With her new relationship reinvigorating a sense of attractive freedom in Jeanette, a career-best Mulligan marvelously weaves between over-extended confidence and subdued pain at the irrevocable pain she’s causing to her son. In the film’s most literary scene, we find the two driving up to near where Jerry works to see the fire that is not only wreaking havoc on the landscape, but also eroding their familial unit. She can’t understand what attracted her husband to the fire and when asking her son if he comprehends, he says no. “I’m sorry we both can’t sympathize with him,” she exclaims in a moment of gentle emotional persuasion to win her son’s sympathy.

Oxenbould, who exudes maturity that was missing in his breakthrough role in M. Night Shyamalan’s The Visit, is a revelation here as the lead. “If you’ve got a better plan, then tell me,” Jeanette confesses to her son. He doesn’t, and the internalization of an inevitability of divorce is powerfully felt in Oxenbould’s performance. Having loyalty to both parents and seeing his mother become an entirely different woman before his eyes is conveyed with subdued skill. Gyllenhaal’s role may be minor, but his missing presence is certainly felt, and when his inexorable return occurs, and the cards are laid on the table, his brings an unexpected ferocity. In fact, so much so that the climax can feel rushed compared to the patient touch Dano had previously built up.

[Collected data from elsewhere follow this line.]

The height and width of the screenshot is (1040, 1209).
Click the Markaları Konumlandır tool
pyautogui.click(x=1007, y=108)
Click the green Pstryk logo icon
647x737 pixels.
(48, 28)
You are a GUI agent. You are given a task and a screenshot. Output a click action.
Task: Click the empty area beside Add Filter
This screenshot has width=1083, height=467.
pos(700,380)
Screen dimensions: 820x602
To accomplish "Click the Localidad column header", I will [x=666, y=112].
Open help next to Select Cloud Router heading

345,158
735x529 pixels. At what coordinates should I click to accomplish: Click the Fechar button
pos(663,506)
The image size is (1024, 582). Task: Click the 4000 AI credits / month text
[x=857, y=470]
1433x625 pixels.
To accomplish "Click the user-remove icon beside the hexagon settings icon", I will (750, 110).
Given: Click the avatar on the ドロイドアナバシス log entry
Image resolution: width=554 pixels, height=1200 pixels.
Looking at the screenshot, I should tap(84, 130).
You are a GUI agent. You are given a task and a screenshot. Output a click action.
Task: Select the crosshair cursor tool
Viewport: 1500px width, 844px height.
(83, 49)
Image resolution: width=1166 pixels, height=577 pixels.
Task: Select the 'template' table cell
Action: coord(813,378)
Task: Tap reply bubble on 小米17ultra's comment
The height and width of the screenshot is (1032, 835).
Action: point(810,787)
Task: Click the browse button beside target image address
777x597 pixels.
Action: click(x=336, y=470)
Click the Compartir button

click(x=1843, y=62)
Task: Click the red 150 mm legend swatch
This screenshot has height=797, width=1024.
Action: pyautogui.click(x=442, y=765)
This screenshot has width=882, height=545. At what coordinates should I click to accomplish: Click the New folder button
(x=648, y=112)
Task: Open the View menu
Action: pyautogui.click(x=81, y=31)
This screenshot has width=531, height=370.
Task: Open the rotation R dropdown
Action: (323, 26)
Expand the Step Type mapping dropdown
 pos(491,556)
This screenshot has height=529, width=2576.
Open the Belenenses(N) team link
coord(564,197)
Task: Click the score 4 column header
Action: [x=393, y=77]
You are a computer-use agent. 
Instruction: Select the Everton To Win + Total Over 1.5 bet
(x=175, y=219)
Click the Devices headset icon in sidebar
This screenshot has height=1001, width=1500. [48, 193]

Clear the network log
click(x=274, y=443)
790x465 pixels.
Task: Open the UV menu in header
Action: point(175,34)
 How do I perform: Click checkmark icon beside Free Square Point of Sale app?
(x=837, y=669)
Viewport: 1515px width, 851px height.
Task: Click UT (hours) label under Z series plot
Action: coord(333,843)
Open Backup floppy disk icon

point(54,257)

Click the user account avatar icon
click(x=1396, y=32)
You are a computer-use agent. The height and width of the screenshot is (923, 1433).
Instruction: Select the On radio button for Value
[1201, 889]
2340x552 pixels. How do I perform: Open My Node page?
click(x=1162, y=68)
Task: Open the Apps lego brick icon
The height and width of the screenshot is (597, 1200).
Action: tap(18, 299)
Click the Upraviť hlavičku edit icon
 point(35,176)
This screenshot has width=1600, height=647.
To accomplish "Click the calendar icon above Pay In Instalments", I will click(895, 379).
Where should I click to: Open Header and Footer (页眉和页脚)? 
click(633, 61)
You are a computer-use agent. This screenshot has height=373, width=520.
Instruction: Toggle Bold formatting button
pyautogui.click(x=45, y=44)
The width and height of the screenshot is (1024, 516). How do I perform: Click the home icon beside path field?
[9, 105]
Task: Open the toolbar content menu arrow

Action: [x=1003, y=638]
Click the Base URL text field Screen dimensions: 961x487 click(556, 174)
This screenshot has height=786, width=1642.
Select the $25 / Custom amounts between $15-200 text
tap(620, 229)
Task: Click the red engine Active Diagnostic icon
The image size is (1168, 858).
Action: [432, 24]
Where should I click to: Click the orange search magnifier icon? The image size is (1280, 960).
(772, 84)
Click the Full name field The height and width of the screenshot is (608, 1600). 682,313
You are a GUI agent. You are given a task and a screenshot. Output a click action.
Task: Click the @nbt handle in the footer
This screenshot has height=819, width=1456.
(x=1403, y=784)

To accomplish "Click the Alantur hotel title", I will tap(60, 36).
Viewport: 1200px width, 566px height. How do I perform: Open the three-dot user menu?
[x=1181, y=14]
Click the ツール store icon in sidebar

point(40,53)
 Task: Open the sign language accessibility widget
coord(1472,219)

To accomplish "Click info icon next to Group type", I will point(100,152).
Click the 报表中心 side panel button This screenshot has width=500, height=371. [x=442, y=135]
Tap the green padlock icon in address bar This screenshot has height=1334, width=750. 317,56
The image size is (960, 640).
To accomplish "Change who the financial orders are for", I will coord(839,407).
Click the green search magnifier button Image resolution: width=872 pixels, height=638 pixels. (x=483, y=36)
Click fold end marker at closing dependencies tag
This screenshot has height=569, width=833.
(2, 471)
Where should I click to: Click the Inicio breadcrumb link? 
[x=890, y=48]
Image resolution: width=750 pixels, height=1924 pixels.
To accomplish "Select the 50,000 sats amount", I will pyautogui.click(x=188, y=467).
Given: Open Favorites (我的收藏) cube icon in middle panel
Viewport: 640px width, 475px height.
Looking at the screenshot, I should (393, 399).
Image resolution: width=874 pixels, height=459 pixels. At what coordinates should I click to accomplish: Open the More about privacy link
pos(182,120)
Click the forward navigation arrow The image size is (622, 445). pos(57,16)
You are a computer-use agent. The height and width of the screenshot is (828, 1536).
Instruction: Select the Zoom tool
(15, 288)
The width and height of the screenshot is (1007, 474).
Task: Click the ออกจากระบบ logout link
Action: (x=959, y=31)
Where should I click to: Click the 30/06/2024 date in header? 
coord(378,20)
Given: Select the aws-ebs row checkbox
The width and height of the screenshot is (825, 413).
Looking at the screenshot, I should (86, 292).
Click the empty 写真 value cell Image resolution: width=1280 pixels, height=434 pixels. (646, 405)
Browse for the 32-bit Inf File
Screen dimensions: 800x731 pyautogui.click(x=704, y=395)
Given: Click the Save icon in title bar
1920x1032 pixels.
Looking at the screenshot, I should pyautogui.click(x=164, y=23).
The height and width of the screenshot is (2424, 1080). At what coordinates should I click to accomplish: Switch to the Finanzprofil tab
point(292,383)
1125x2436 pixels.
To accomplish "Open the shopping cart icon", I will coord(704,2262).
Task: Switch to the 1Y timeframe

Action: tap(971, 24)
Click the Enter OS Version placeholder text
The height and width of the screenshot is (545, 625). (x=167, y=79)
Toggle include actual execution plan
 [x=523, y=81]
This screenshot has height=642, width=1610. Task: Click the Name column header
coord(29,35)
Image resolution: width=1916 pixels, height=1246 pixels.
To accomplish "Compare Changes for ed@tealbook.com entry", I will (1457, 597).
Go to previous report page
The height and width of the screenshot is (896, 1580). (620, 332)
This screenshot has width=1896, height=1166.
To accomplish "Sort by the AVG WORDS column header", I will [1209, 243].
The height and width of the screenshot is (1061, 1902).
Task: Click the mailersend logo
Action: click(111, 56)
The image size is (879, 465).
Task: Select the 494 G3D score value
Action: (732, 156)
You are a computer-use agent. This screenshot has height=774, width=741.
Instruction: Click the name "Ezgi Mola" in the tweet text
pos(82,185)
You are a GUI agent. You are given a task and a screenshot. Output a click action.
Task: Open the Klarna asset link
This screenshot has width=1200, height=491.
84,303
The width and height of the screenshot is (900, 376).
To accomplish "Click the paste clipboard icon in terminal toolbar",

Avoiding moral assertions and leaving room to empathize with the often obscured decisions of his characters, Wildlife radiates a novelistic richness scene after scene. With every new moment of restrained poeticism, it’s astounding this is a director’s first time behind the camera. In capturing the crumbling of a family and the scars left behind, Paul Dano has made a fascinatingly complex portrait of the fracturing of American ideals.

Wildlife premiered at the Sundance Film Festival and opens on October 19.